O cerne de “Canções de uma terra ardente” é, sem dúvidas, o longuíssimo plano em que a câmera de Zhurba é posta, imóvel, atrás do para-brisa de um veículo que trafega por entre as ruas de uma cidade no interior do país. Nas calçadas e acostamentos, todos os pedestres se ajoelham assim que o veem se aproximar; em alguns pontos, já o esperam com bandeiras erguidas, sejam azuis e amarelas, ou as ocasionais vermelhas e pretas do movimento nacionalista. Depois do longo trajeto, o filme revela o que já ficara evidente: se trata do caminhão que lidera um comboio militar trazendo os caixões de soldados mortos para seus enterros. A despeito dos numerosos símbolos sócio-políticos que a cena esbanja, Zhurba faz com que luto e tragédia os engulam, momentaneamente.

Momentaneamente porque, não muito tempo depois, próximo do fim do filme, surgem planos de espírito oposto. Mais uma vez ressaltando a distância das imagens vistas do conflito, somos informados que agora estamos há mais de 3.000 km do front, o que quer dizer que só podemos estar em outro país, e estamos: os planos mostram, por menos de um minuto, um colégio russo, em que crianças marcham e entoam canções militares. A rigidez estéril e de ares autoritários e doutrinadores da cena é precedida por uma outra, muito mais longa, que retrata um colégio na Ucrânia, em que adolescentes debatem aberta e democraticamente sobre a guerra, o futuro, a sociedade.

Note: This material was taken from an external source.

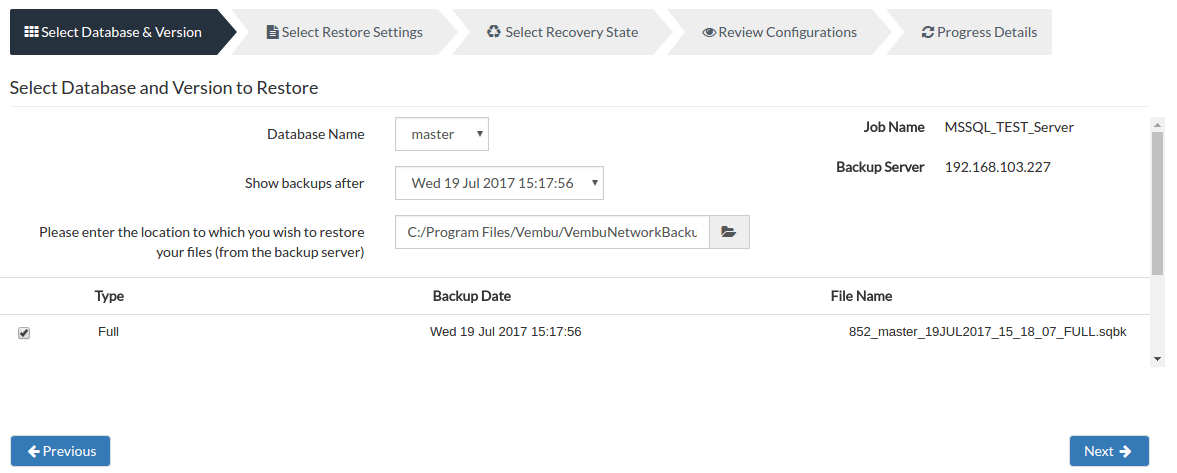This screenshot has width=1177, height=473.
Task: Uncheck the Full backup row checkbox
Action: coord(24,333)
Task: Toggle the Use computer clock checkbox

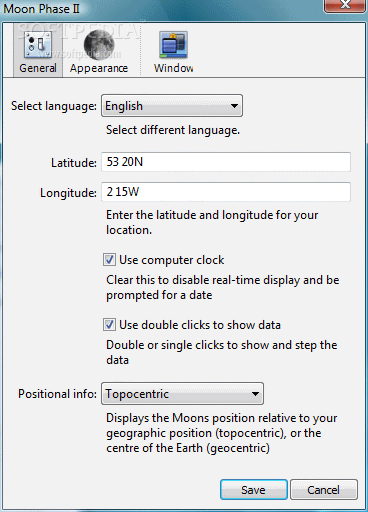Action: 109,260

A justaposição, de um didatismo pobre e de um imprudente reducionismo, reverbera intensamente em “Canções de uma terra ardente”, ativa e retroativamente – no mundo imagético, afinal, mesmo as mais breves imagens fracas por vezes vencem as fortes. Se o trunfo de Zhurba até ali havia sido exorcizar o comum do atroz, isolar os homens dos monstros, separar o indivíduo de seus símbolos, a sequência dos dois colégios sugere que a ideia talvez seja outra, que um certo comum, certos homens e certos indivíduos já nascem culpados: atrozes, monstruosos e simbolizados.

* Filme assistido durante a cobertura da 14ª edição do Olhar de Cinema de Curitiba (14th Curitiba Int’l Film Festival).